## [ENTRIES]
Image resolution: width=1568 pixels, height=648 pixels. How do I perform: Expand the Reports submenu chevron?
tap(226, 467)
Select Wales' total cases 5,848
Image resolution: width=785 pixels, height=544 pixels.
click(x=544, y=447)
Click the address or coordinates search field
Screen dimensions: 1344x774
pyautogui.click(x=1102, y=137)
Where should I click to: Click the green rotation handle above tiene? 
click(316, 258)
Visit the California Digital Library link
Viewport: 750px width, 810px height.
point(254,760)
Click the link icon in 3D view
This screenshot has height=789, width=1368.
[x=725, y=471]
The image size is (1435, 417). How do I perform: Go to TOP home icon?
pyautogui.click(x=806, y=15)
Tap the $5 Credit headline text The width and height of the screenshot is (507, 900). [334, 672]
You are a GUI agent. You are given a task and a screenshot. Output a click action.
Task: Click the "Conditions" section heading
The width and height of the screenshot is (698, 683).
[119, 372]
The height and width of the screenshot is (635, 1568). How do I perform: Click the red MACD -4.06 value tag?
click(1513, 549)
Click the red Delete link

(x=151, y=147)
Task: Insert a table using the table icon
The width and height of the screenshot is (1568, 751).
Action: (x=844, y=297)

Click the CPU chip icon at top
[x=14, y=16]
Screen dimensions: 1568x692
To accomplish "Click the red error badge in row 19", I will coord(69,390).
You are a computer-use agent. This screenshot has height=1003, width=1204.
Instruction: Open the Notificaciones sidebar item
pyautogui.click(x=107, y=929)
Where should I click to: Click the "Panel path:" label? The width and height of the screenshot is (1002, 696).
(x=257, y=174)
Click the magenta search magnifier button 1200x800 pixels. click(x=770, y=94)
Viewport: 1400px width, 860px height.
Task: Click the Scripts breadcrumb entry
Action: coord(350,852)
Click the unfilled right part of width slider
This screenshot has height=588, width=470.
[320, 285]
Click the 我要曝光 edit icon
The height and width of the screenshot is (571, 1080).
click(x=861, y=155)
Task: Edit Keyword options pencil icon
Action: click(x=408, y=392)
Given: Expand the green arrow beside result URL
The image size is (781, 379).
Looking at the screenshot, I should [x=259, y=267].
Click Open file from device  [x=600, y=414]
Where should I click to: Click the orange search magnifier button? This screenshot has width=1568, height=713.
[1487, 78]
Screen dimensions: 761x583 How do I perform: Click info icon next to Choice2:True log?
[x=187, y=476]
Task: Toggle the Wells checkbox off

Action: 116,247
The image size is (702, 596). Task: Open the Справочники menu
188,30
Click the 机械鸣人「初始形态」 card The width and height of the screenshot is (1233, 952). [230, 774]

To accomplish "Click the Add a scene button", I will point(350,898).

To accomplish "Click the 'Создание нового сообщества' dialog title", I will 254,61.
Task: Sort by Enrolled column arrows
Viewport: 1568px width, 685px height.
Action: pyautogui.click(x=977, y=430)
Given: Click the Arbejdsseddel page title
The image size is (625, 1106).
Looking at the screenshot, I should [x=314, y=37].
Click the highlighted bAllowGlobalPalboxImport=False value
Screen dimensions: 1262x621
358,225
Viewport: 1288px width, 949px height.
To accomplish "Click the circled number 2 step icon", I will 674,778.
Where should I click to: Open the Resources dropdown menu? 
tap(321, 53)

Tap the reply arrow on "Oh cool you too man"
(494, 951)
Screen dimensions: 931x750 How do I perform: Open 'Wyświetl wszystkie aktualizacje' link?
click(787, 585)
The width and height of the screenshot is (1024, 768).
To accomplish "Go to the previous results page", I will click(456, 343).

## [DIRECTIVE]
Render all the entries above as a Markdown table with the columns "No." and "Line", giving each non-blank line its own numbered row and leaving out the blank lines.

## [SOLUTION TO THE PROBLEM]
| No. | Line |
|---|---|
| 1 | Image resolution: width=1568 pixels, height=648 pixels. How do I perform: Expand the Reports submenu chevron? |
| 2 | tap(226, 467) |
| 3 | Select Wales' total cases 5,848 |
| 4 | Image resolution: width=785 pixels, height=544 pixels. |
| 5 | click(x=544, y=447) |
| 6 | Click the address or coordinates search field |
| 7 | Screen dimensions: 1344x774 |
| 8 | pyautogui.click(x=1102, y=137) |
| 9 | Where should I click to: Click the green rotation handle above tiene?  |
| 10 | click(316, 258) |
| 11 | Visit the California Digital Library link |
| 12 | Viewport: 750px width, 810px height. |
| 13 | point(254,760) |
| 14 | Click the link icon in 3D view |
| 15 | This screenshot has height=789, width=1368. |
| 16 | [x=725, y=471] |
| 17 | The image size is (1435, 417). How do I perform: Go to TOP home icon? |
| 18 | pyautogui.click(x=806, y=15) |
| 19 | Tap the $5 Credit headline text The width and height of the screenshot is (507, 900). [334, 672] |
| 20 | You are a GUI agent. You are given a task and a screenshot. Output a click action. |
| 21 | Task: Click the "Conditions" section heading |
| 22 | The width and height of the screenshot is (698, 683). |
| 23 | [119, 372] |
| 24 | The height and width of the screenshot is (635, 1568). How do I perform: Click the red MACD -4.06 value tag? |
| 25 | click(1513, 549) |
| 26 | Click the red Delete link |
| 27 | (x=151, y=147) |
| 28 | Task: Insert a table using the table icon |
| 29 | The width and height of the screenshot is (1568, 751). |
| 30 | Action: (x=844, y=297) |
| 31 | Click the CPU chip icon at top |
| 32 | [x=14, y=16] |
| 33 | Screen dimensions: 1568x692 |
| 34 | To accomplish "Click the red error badge in row 19", I will coord(69,390). |
| 35 | You are a computer-use agent. This screenshot has height=1003, width=1204. |
| 36 | Instruction: Open the Notificaciones sidebar item |
| 37 | pyautogui.click(x=107, y=929) |
| 38 | Where should I click to: Click the "Panel path:" label? The width and height of the screenshot is (1002, 696). |
| 39 | (x=257, y=174) |
| 40 | Click the magenta search magnifier button 1200x800 pixels. click(x=770, y=94) |
| 41 | Viewport: 1400px width, 860px height. |
| 42 | Task: Click the Scripts breadcrumb entry |
| 43 | Action: coord(350,852) |
| 44 | Click the unfilled right part of width slider |
| 45 | This screenshot has height=588, width=470. |
| 46 | [320, 285] |
| 47 | Click the 我要曝光 edit icon |
| 48 | The height and width of the screenshot is (571, 1080). |
| 49 | click(x=861, y=155) |
| 50 | Task: Edit Keyword options pencil icon |
| 51 | Action: click(x=408, y=392) |
| 52 | Given: Expand the green arrow beside result URL |
| 53 | The image size is (781, 379). |
| 54 | Looking at the screenshot, I should [x=259, y=267]. |
| 55 | Click Open file from device  [x=600, y=414] |
| 56 | Where should I click to: Click the orange search magnifier button? This screenshot has width=1568, height=713. |
| 57 | [1487, 78] |
| 58 | Screen dimensions: 761x583 How do I perform: Click info icon next to Choice2:True log? |
| 59 | [x=187, y=476] |
| 60 | Task: Toggle the Wells checkbox off |
| 61 | Action: 116,247 |
| 62 | The image size is (702, 596). Task: Open the Справочники menu |
| 63 | 188,30 |
| 64 | Click the 机械鸣人「初始形态」 card The width and height of the screenshot is (1233, 952). [230, 774] |
| 65 | To accomplish "Click the Add a scene button", I will point(350,898). |
| 66 | To accomplish "Click the 'Создание нового сообщества' dialog title", I will 254,61. |
| 67 | Task: Sort by Enrolled column arrows |
| 68 | Viewport: 1568px width, 685px height. |
| 69 | Action: pyautogui.click(x=977, y=430) |
| 70 | Given: Click the Arbejdsseddel page title |
| 71 | The image size is (625, 1106). |
| 72 | Looking at the screenshot, I should [x=314, y=37]. |
| 73 | Click the highlighted bAllowGlobalPalboxImport=False value |
| 74 | Screen dimensions: 1262x621 |
| 75 | 358,225 |
| 76 | Viewport: 1288px width, 949px height. |
| 77 | To accomplish "Click the circled number 2 step icon", I will 674,778. |
| 78 | Where should I click to: Open the Resources dropdown menu?  |
| 79 | tap(321, 53) |
| 80 | Tap the reply arrow on "Oh cool you too man" |
| 81 | (494, 951) |
| 82 | Screen dimensions: 931x750 How do I perform: Open 'Wyświetl wszystkie aktualizacje' link? |
| 83 | click(787, 585) |
| 84 | The width and height of the screenshot is (1024, 768). |
| 85 | To accomplish "Go to the previous results page", I will click(456, 343). |